Britons take the streets, literally, in protest of Boris Johnson, ‘the environmentalist’

In Glasgow, the well-known eco-skeptic host Boris Johnson disguised himself as an environmentalist with a speed that would shame a quick-change artist into early retirement. Meanwhile his government, to name just one thing, approved the construction of a new coal-fired power plant in the North-West, in Cumbria.

Amid these green crocodile tears, the country is crossed by angry protests against the rampant ecocide. Some of these are led by Insulate Britain, a group of activists that for a couple of months has been paralyzing roads and key junctions around major cities with guerilla actions.

At eight in the morning on Tuesday, there were three roadblocks near London, Manchester and Birmingham, with dozens of arrests. Two dozen were arrested in Manchester, after the blockade of a major road near the airport. The statement issued by the demonstrators reads: “Britain should be leading the world with radical plans to decarbonize our society. Instead, our government is actively setting policies that will drive emissions higher.”
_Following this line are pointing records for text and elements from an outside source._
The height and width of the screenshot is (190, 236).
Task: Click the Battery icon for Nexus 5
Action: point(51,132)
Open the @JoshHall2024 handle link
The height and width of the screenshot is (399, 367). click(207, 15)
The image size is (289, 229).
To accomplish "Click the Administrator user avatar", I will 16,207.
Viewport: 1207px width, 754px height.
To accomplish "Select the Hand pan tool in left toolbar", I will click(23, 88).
Their demands include introducing mandatory insulation in all British social housing by 2025 and making it available for homes already built by 2030. And they are also fighting fuel poverty, the energy insecurity faced by millions of citizens, especially the elderly, who are unable to pay the increasingly astronomical costs of household utilities.
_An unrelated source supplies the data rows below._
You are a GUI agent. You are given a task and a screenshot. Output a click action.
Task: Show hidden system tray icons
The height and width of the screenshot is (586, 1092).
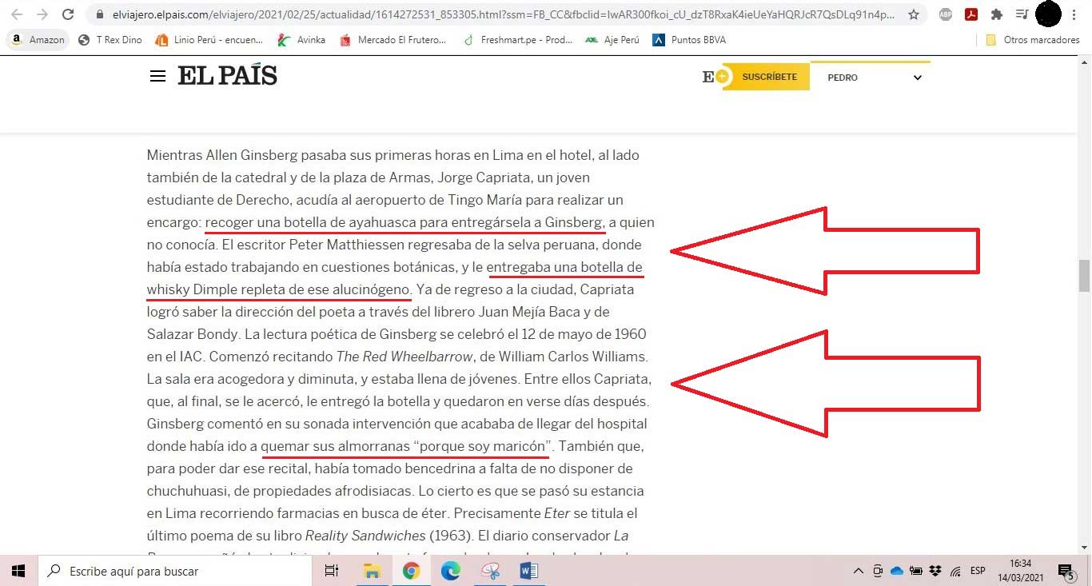(859, 571)
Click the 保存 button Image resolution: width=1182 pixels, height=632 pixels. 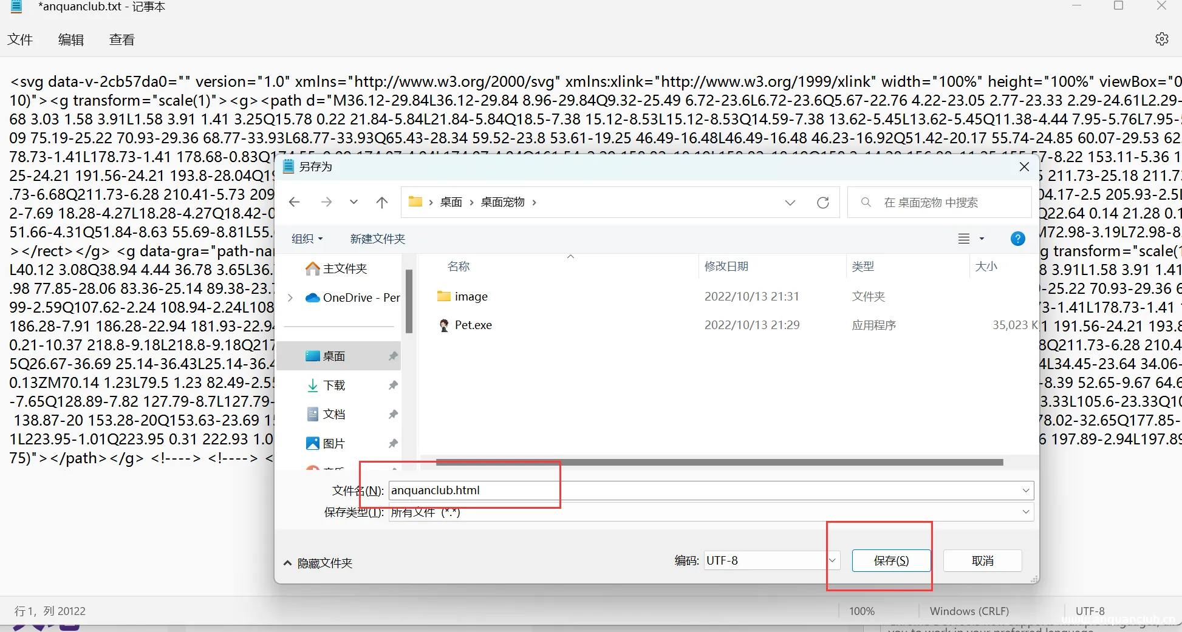point(891,560)
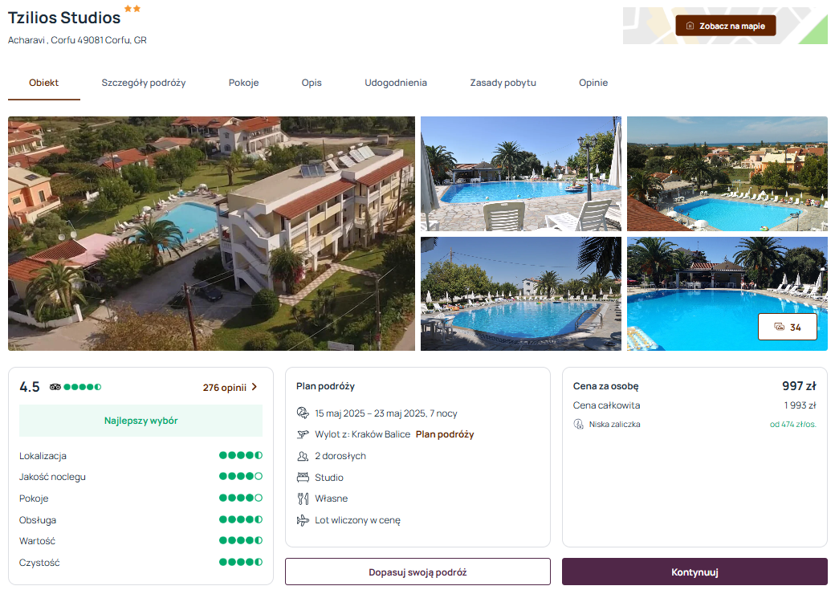The width and height of the screenshot is (835, 590).
Task: Click the departure plane icon beside Kraków Balice
Action: (x=303, y=434)
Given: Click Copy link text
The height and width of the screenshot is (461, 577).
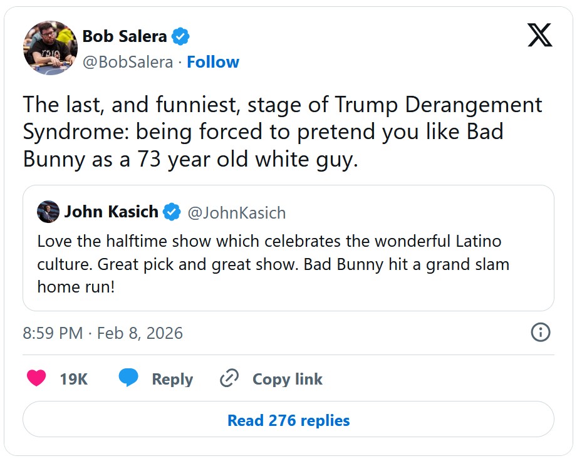Looking at the screenshot, I should coord(287,379).
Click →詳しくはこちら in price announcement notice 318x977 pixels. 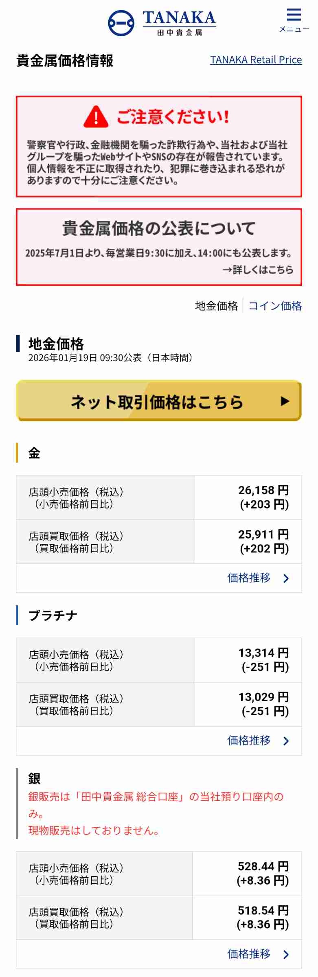tap(258, 269)
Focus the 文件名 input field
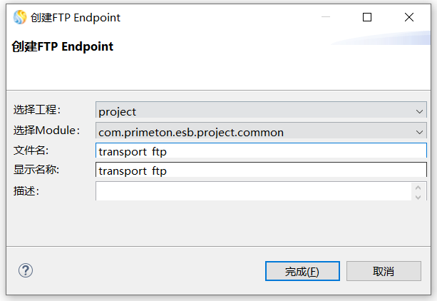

The group continues to act in defiance of the explicit prohibition on such actions, imposed by injunction at the request of the British highway authorities after the first such activities. Looking at their methods of civil disobedience, their absolute nonviolence and some of their material immediately makes you think of a spin-off of Extinction Rebellion, and that is indeed where some of their founders come from. The method is always the same: they sit in the middle of the road, taking advantage of a red light, some gluing their hands to the ground with very powerful glue, and they expose themselves to the predictable—but rarely justified—ridicule of motorists.
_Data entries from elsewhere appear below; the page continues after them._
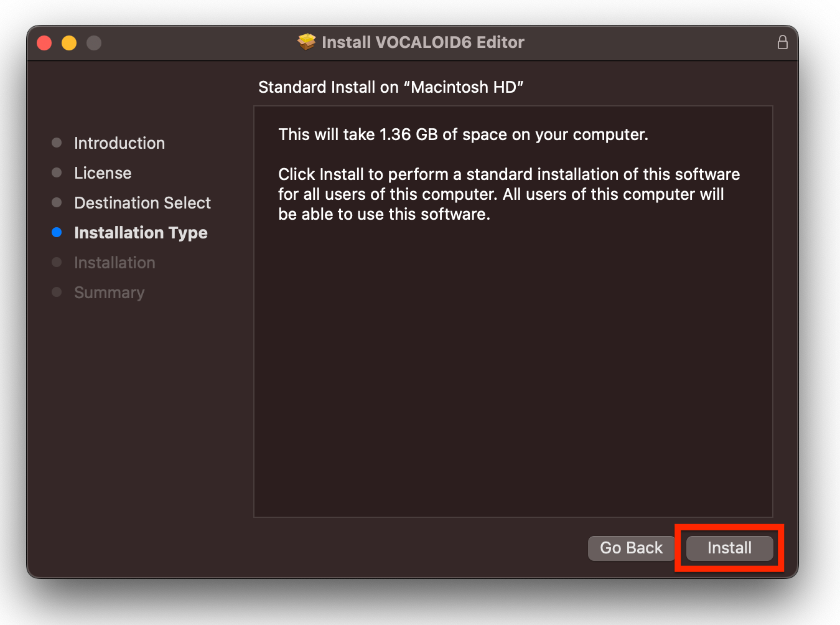Click the green zoom button
The height and width of the screenshot is (625, 840).
[93, 42]
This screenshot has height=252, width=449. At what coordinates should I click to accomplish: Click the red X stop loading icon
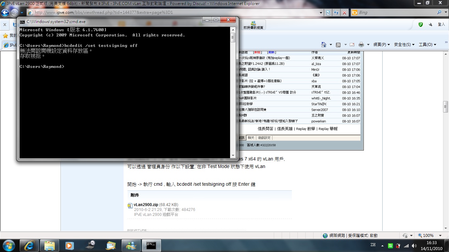click(344, 12)
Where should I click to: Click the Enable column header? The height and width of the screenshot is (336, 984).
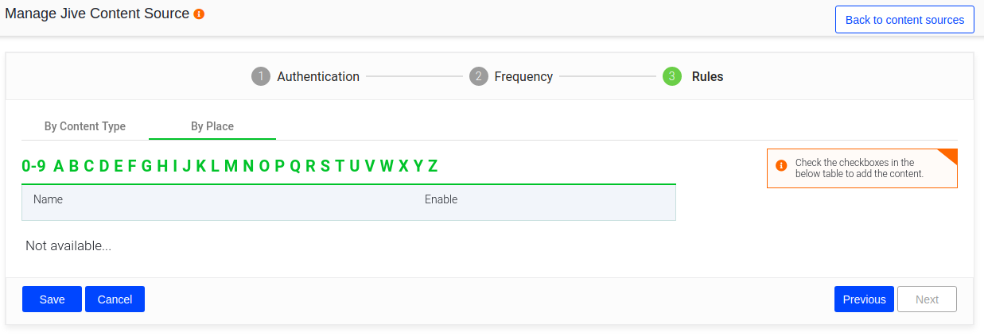pos(441,199)
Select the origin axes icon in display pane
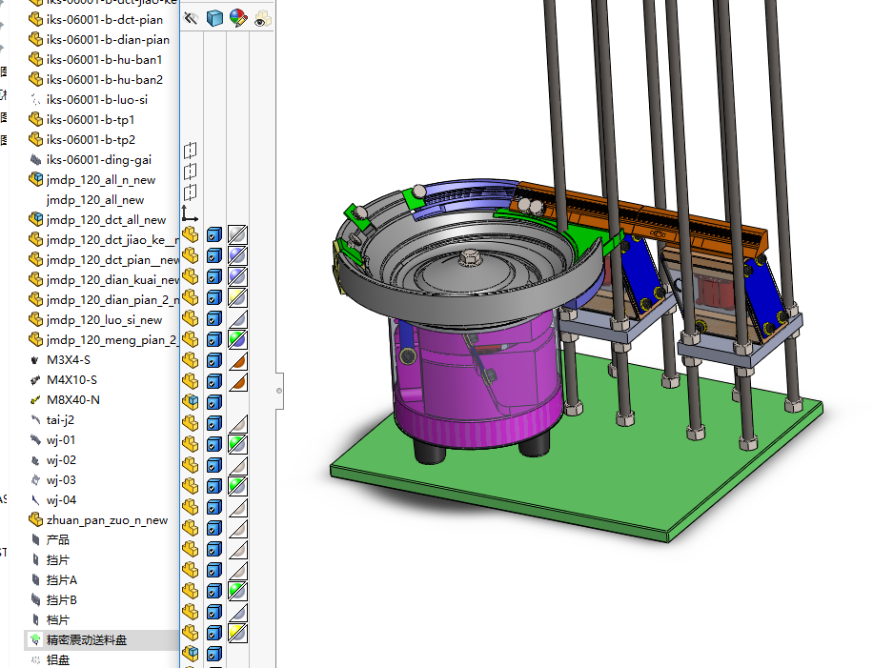 pyautogui.click(x=190, y=213)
Everything lasts for at most a few hours; then, the demonstrators are removed by the police, and often arrested. In this thunderous clash between collective needs and individual rights, every now and then someone is dragged away by force by the angry drivers. The group includes many retirees as well.

The real beginning of the protests was in September, with some strike actions, including the blockade of the port of Dover, and then continued in October, when the city tunnel of Blackwall, which connects the areas north and south of the Thames, was blocked. Both actions created monstrous traffic jams in a national road system already clearly unable to withstand the exorbitant flow of cars.

So far, total arrests have numbered in the hundreds, with 18 days of roadblocks since September. Before yesterday’s actions, the tally was 770. But it’s safe to imagine that if the UK wasn’t hosting COP26 during these very days, the reaction of Interior Minister Patel would certainly have been much harsher, as she herself admitted. IB are obviously being demonized by the center/right-wing press and some government figures, especially Tories who confuse ecology with the Chelsea Flower Market.

The only open support they have at Westminster is from the Greens. According to a poll in early October, public opinion was 72% opposed to the group’s actions, 18% were in favor and 10% unsure. It’s hard to entertain the hope that, after the massively-overdue warning of the Scottish climate conference, these percentages will change.